In 1581, under the governance of Governor General Gonzalo Ronquillo de Peñalosa, La Villa Rica de Arévalo was officially founded, becoming the center of Spanish exploration in Panay. The settlement was named after the governor's hometown in Spain. This same year marked the introduction of the image of Santo Niño to Panay, making it the third oldest Santo Niño image in the Philippines, after Cebu and Tondo.

The following year, in 1582, Santo Niño de Arevalo was declared a parish, with Fr. Diego Velasquez serving as its first parish priest. The settlement quickly surpassed Oton in significance, becoming the residence of Spanish officials in the region. The Augustinians took over in 1584, with Fr. Juan Montoya, O.S.A. as the parish priest.

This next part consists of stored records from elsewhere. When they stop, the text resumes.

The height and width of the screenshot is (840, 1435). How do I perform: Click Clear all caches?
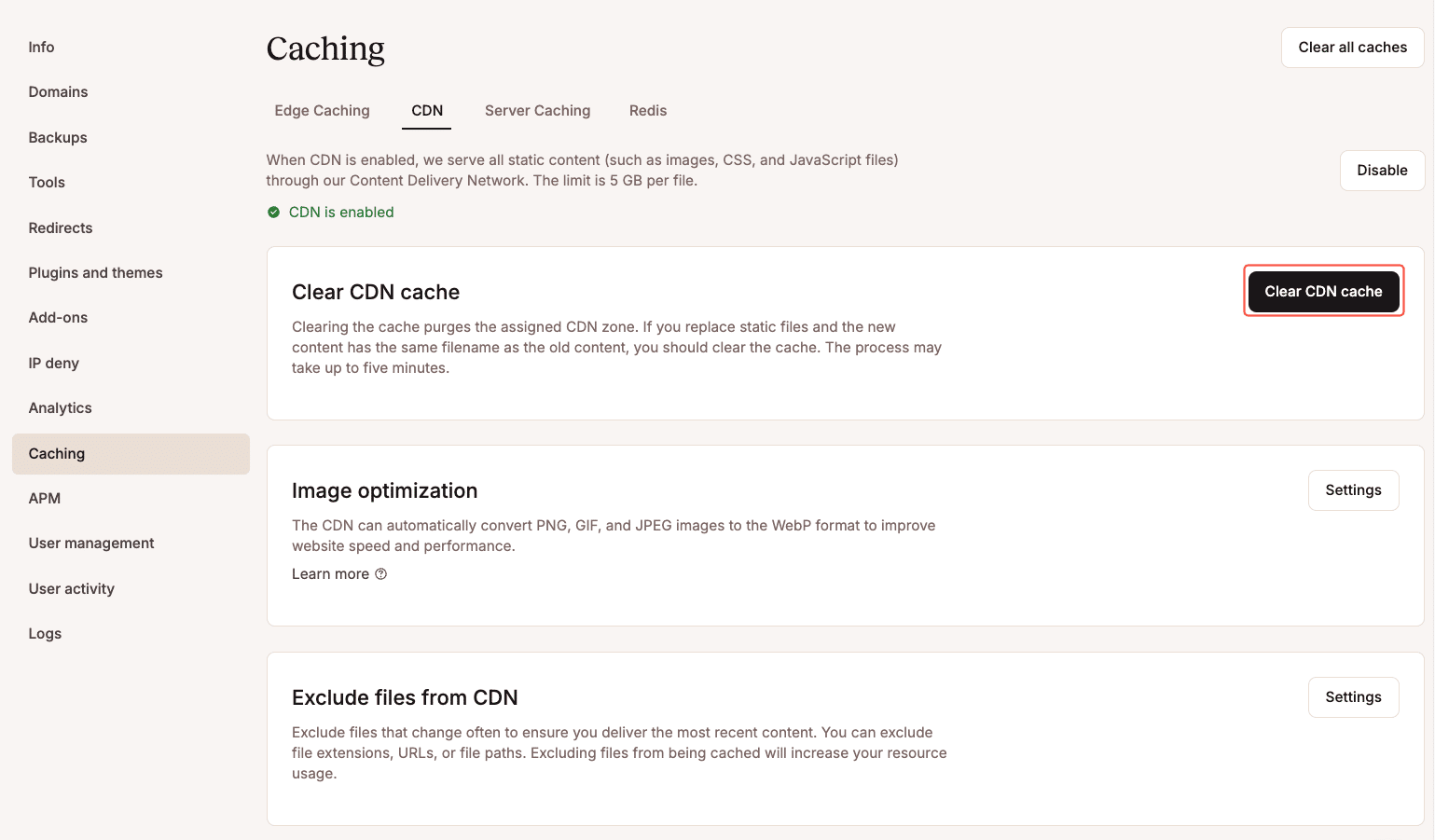1352,47
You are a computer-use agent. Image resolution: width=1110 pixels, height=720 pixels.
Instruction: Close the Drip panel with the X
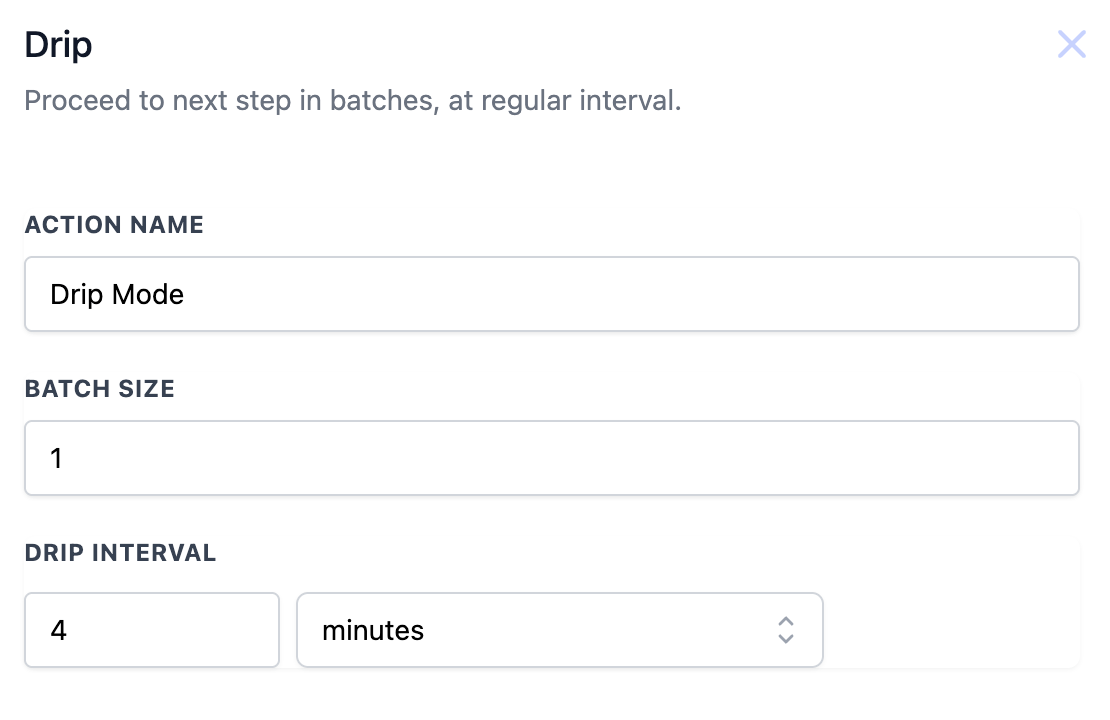point(1071,45)
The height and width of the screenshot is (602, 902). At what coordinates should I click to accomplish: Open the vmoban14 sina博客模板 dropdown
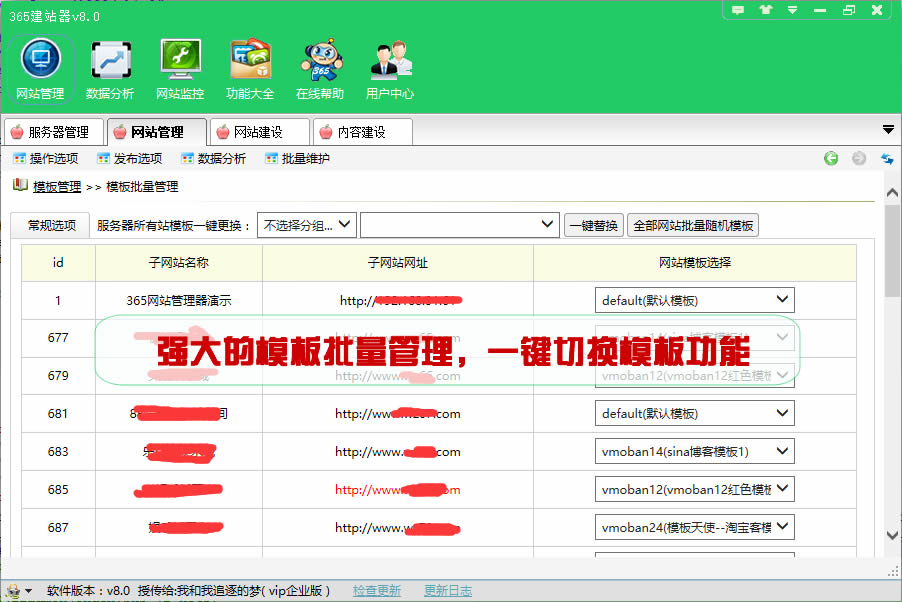click(x=694, y=451)
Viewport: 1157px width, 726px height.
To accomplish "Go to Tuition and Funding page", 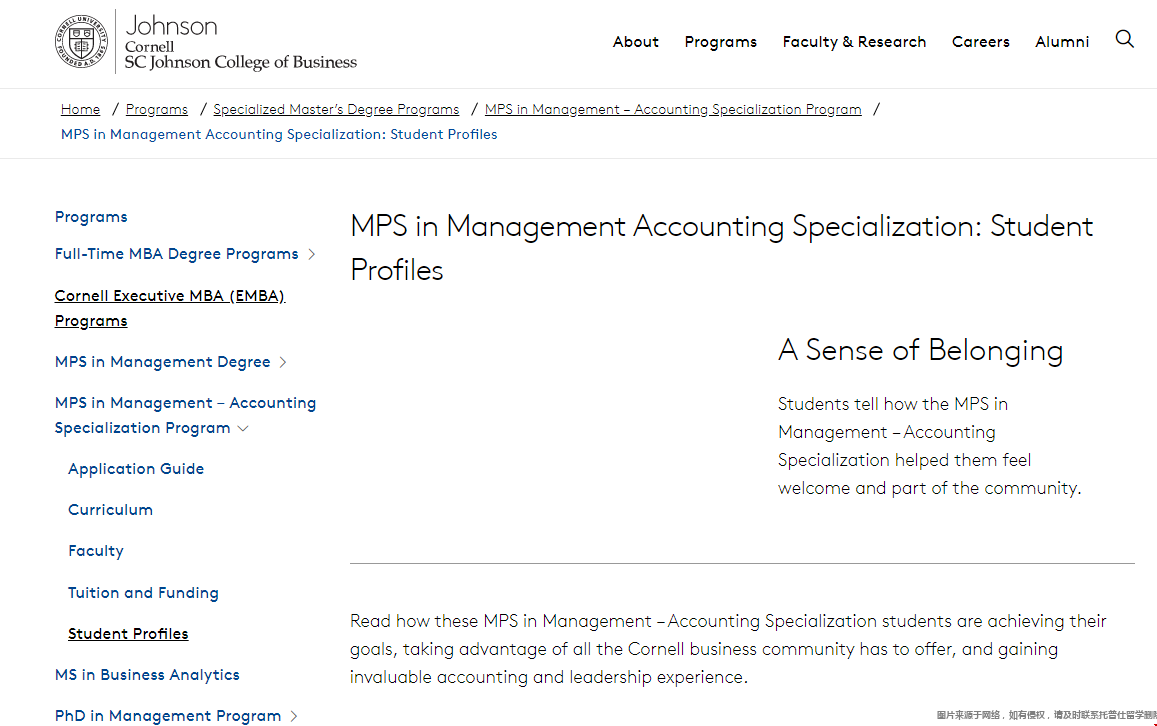I will pyautogui.click(x=143, y=593).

Due to various challenges, including Moro raids and Dutch attacks, the Spaniards eventually relocated to Fort San Pedro in La Punta (Iloilo City Proper). The church, with a history of destruction and reconstruction, has been contemporary, undergoing numerous rebuilds over several centuries.

In 1868, Fr. Anselmo Avancena initiated the construction of the Convento de Arevalo and the second reconstruction of the church, completed in 1869. Notably, the church features a unique location in the middle of the plaza, distinguishing it from others in the country.

The image of Santo Niño in Santo Niño de Arevalo Parish Church is believed to be miraculous, providing protection to the townsfolk during attacks, droughts, locust infestations, and other tribulations. A replica is housed in the church, while the original image is kept in the Convento de Arevalo for safekeeping.

On January 16, 2022, Santo Niño de Arevalo was declared the Archdiocesan Shrine of Santo Niño de Arevalo, and the image was crowned by Jaro Archbishop Jose Romeo Lazo. This declaration marked a significant milestone, making it the third shrine within the archdiocese, alongside St. Vincent Ferrer in Leganes and Our Lady of Fatima in Jaro.